La ricerca della pace è, senza dubbio, centrale sia nell’Islam che l’Ebraismo. L’ebraico Shalōm e l’arabo Salām non possono essere tradotti semplicemente con una pace superficiale. Indicano invece una Pace permanente e profonda, divina e inclusiva. Al-Salām, la Pace, è uno dei bei Nomi divini nel Corano,18 che dovrebbe riflettersi nella vita dei credenti: “Voi che credete, entrate tutti nella pace e non seguite le orme di Satana che è un vostro chiaro nemico”.19 Il messaggio divino trasmesso dai Profeti nel corso della storia è un invito alle “vie della Pace”,20 fino a dimorare nella Pace, in questo mondo e nell’altro.21
Nell’Ebraismo, la pace è un principio centrale. La Mishina spiega che il mondo si regge sulla pace, insieme alla giustizia e alla verità.22 L’eminente studioso Maimonide insegnò: “Grande è la pace, poiché l’intera Torah è stata data per promuovere la pace nel mondo, come è detto: ‘Le sue vie sono vie deliziose e tutti i suoi sentieri sono pace’”.23
L’impegno per la nonviolenza deriva sia dalla sacralità della vita umana sia dalla ricerca della pace. Sia l’Islam che l’Ebraismo condividono un insegnamento simile. L’Ebraismo insegna: “Chi distrugge una sola vita, è come se avesse distrutto il mondo intero. E chi salva una sola vita, è come se avesse salvato il mondo intero.”24 Lo stesso principio si trova letteralmente nel Corano.25 La nonviolenza non significa cedere all’ingiustizia e ad altri mali, ma resistere per promuovere giustizia e libertà. Erica Chenoweth e Maria J. Stephan, infatti, hanno documentato come nel secolo scorso la resistenza nonviolenta sia stata più efficace della resistenza violenta anche nell’opporsi all’oppressione autoritaria, in parte perché la violenza richiede un seguito significativamente più ampio per avere successo.26 Inoltre, come hanno riconosciuto i commentatori, la violenza spesso crea un ciclo di violenza, non la pace.27
III. Affrontare le stesse sfide
La creazione dello Stato di Israele e il conseguente esilio e oppressione dei palestinesi hanno generato ferite profonde nella memoria collettiva di entrambe le comunità, creando spesso narrazioni parallele, se non opposte. La pulizia etnica ha costretto parte del popolo palestinese all’esilio. Molti ebrei arabi sono stati costretti a lasciare i loro paesi per vivere in Israele o altrove.
Nonostante la religione abbia svolto un ruolo importante per molti attori in questo conflitto, vogliamo affermare insieme che questo non è necessariamente un conflitto religioso. In verità, è un problema di occupazione e di un ciclo infinito di violenza. Nonostante la terra sia chiamata “santa”, mai nessuna terra sarà più sacra degli esseri umani che vi camminano sopra, e che devono difendere e proteggere i loro diritti. Gerusalemme è una città di alto valore simbolico per le tre religioni abramitiche, ma l’occupazione rende difficile una collaborazione equa.

*DATI RACCOLTI*

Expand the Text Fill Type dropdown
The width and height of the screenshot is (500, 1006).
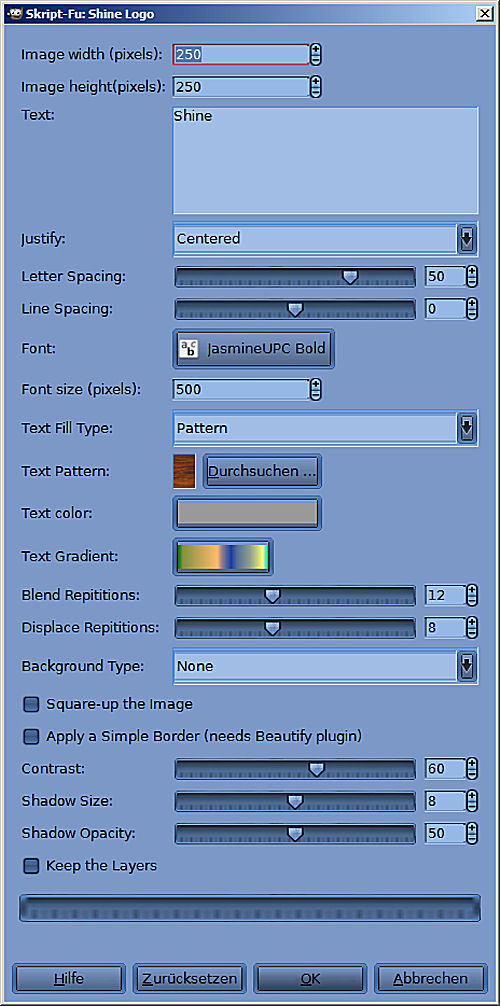[x=325, y=428]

*COMPITI DA SVOLGERE*
1 - Riassumi in due frasi il brano sulla pace nell'Islam e nell'Ebraismo.
2 - Continua il brano sulla pace nell'Islam e nell'Ebraismo dopo la sua ultima frase.
I dati raccolti non sono necessari.

*RISULTATI DEI COMPITI*
1 - Nell'Islam e nell'Ebraismo la pace è un principio centrale, profondo e inclusivo, e l'impegno per la nonviolenza deriva dalla sacralità della vita umana e dalla ricerca della pace. La creazione dello Stato di Israele ha lasciato ferite profonde in entrambe le comunità, ma il conflitto non è necessariamente religioso: è un problema di occupazione e di un ciclo infinito di violenza.

2 -
Comprendiamo che esistono gruppi nazionalisti e religiosi, movimenti e ideologie che usano la religione per giustificare l’occupazione o la resistenza. Noi, invece, vogliamo essere ispirati dalle nostre fedi per lavorare per la giustizia, la pace e la riconciliazione. Le nostre religioni condividono principi e valori fondamentali che credono nella dignità umana e servono tutta l’umanità senza discriminazioni e senza pretese di supremazia.
Siamo contro ogni tipo di messianismo guerriero, sia ebraico, cristiano o islamico. Messianismi che predicano uno scontro finale tra bene e male, che assumono forme tribali e identitarie, e sognano un’egemonia globale di una razza o religione. Non importa se il luogo di questo scontro finale sia chiamato Armageddon o Dābiq.
Crediamo che il futuro di Israele sia legato al destino del popolo palestinese, e viceversa. La negazione dell’altro è la negazione di sé. Democrazia e occupazione sono incompatibili. Riconoscere i diritti del popolo palestinese porta a una vera pace e a una genuina integrazione di Israele nel suo ambiente mediorientale. La superiorità militare, il sostegno esterno, l’annessione, la pulizia etnica, la deportazione e il domicidio non rendono Israele più sicuro. Solo un vero dialogo che offre speranza e futuro a tutti gli abitanti di quella terra può farlo.
Crediamo che la solidarietà ebraico-islamica, aperta a includere in una coalizione interreligiosa cristiani e tutti gli altri, combatterà insieme tutte le forme di razzismo e xenofobia, compresi l’antisemitismo e l’islamofobia. Queste sono lotte interconnesse e inseparabili che non possono essere usate l’una contro l’altra, per non cadere in contraddizione e incoerenza.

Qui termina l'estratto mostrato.